* Exercise description *
Copy out every line of the records that contains the string "width", matching case exactly.

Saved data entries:
--- Start ---
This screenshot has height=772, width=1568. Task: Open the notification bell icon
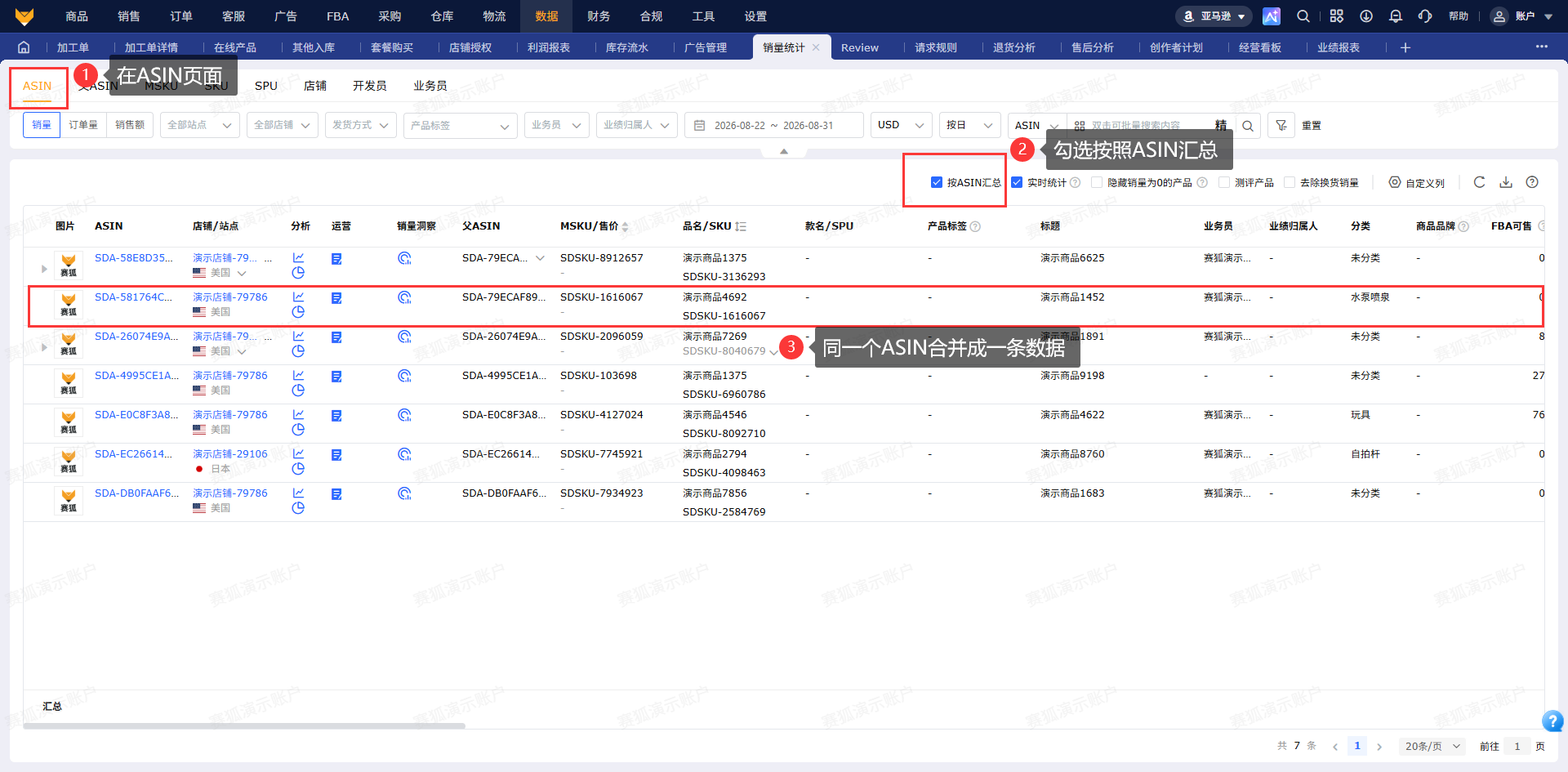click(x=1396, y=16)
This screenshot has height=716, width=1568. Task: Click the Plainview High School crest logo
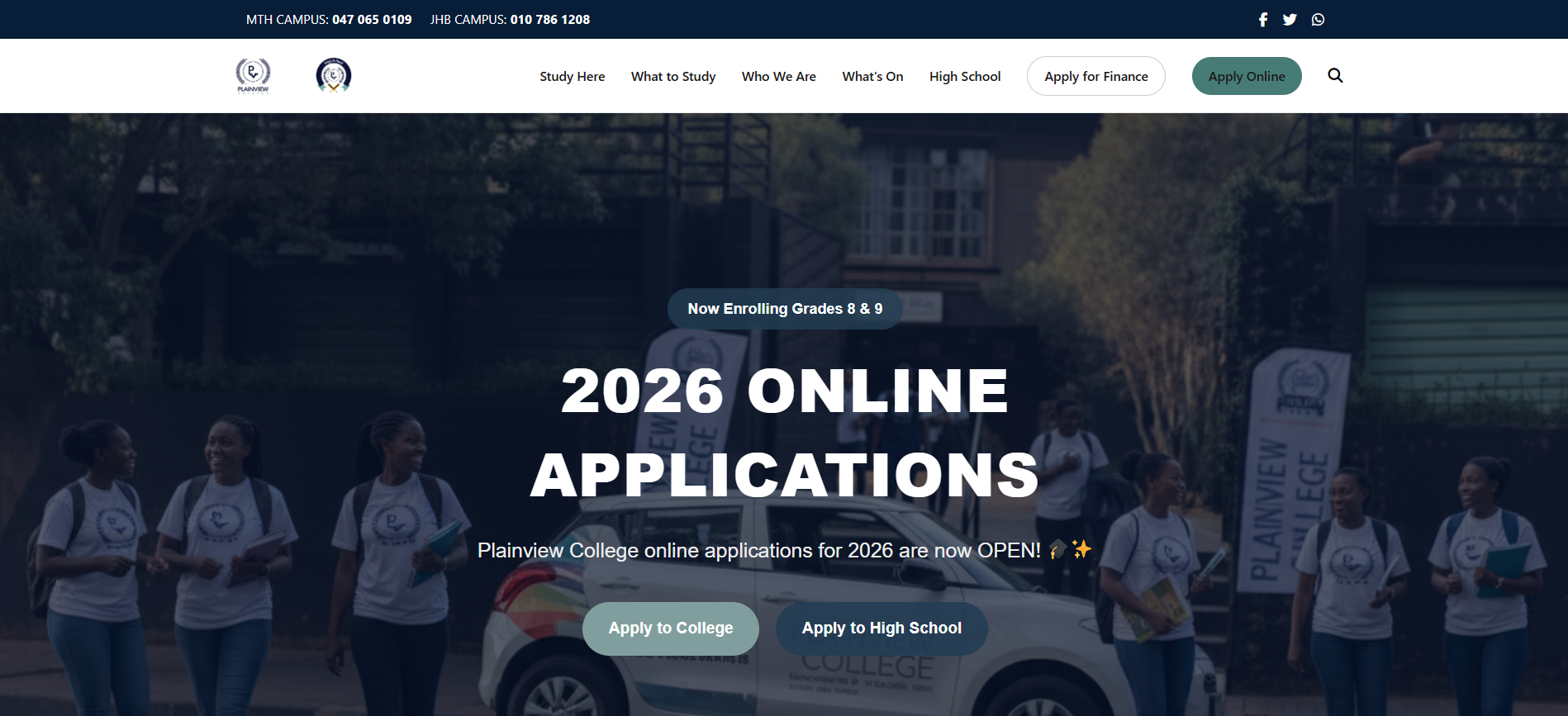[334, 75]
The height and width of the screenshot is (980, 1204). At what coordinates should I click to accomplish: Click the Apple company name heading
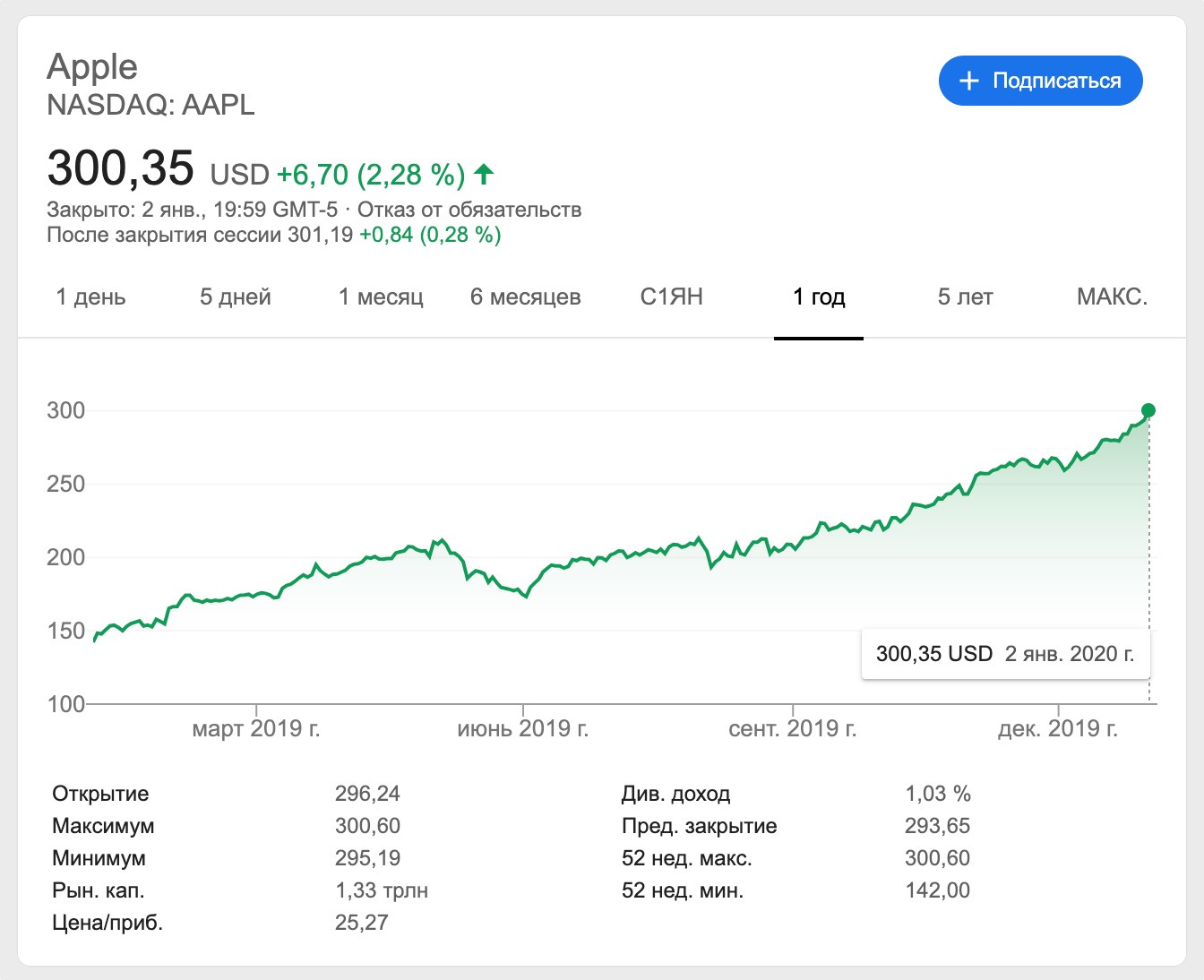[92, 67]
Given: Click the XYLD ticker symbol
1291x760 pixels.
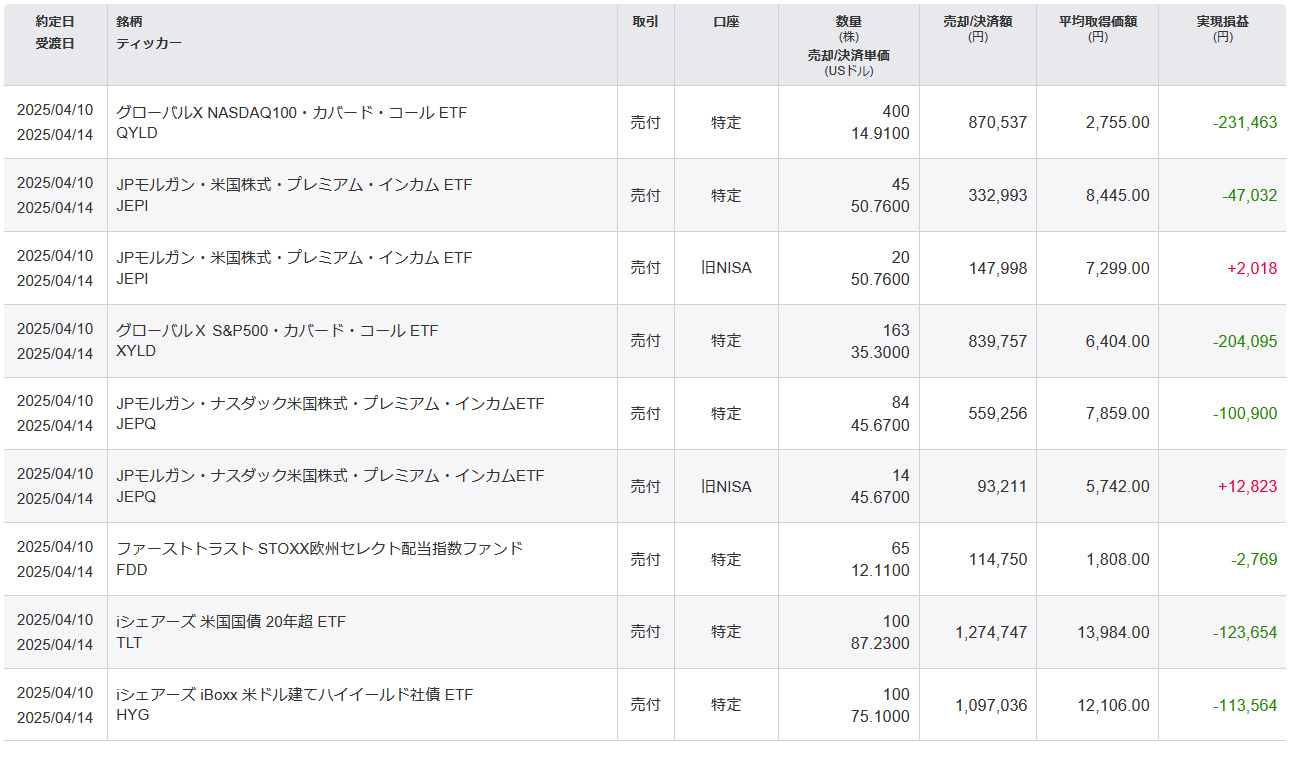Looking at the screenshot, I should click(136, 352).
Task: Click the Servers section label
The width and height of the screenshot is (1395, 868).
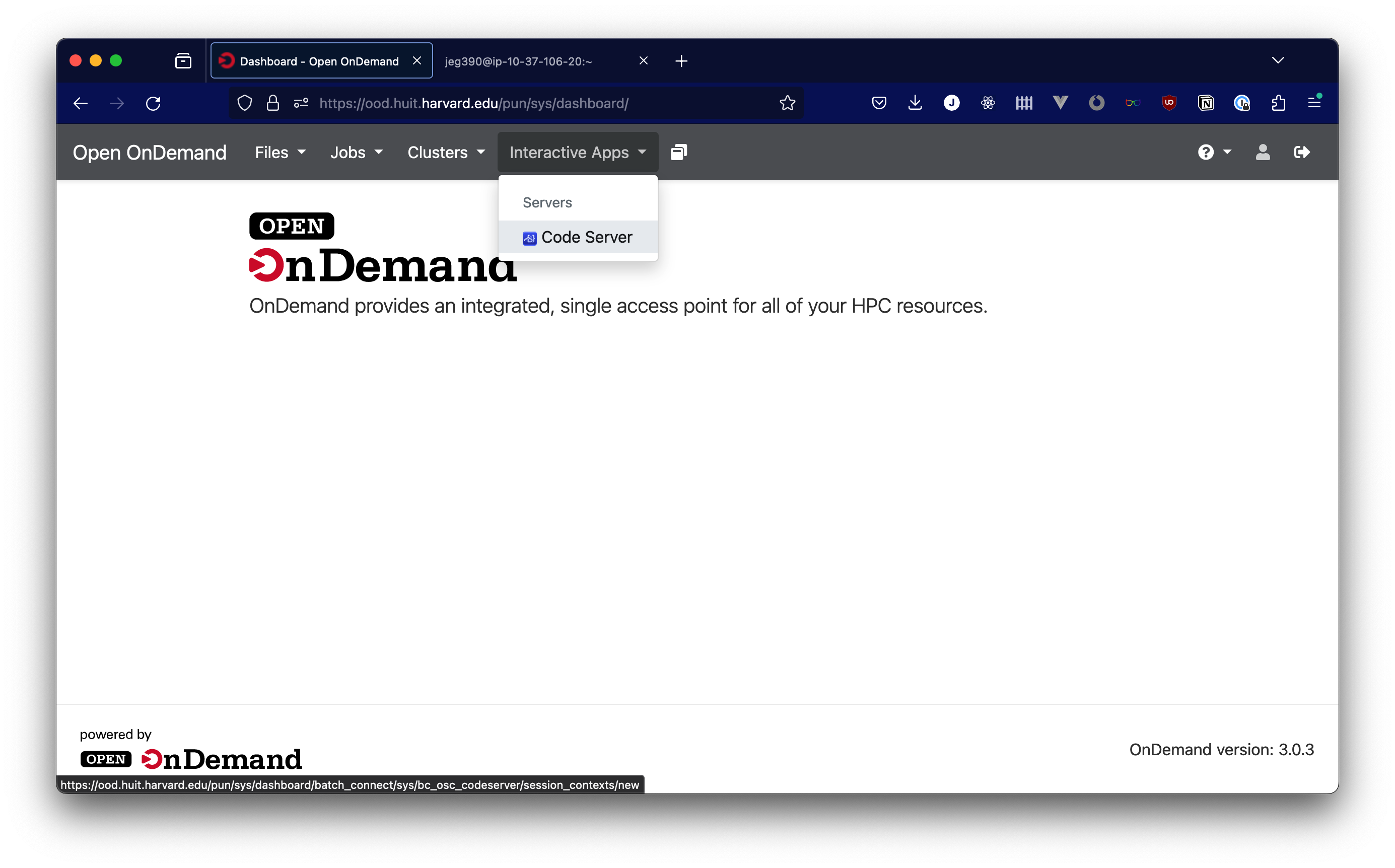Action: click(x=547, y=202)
--- End ---
* Exercise solution *
This screenshot has height=772, width=1568. Task: Open the notification bell icon
This screenshot has height=716, width=1568. Task: Click the Plainview High School crest logo
The height and width of the screenshot is (980, 1204). At what coordinates should I click to accomplish: Click the Apple company name heading
The width and height of the screenshot is (1395, 868).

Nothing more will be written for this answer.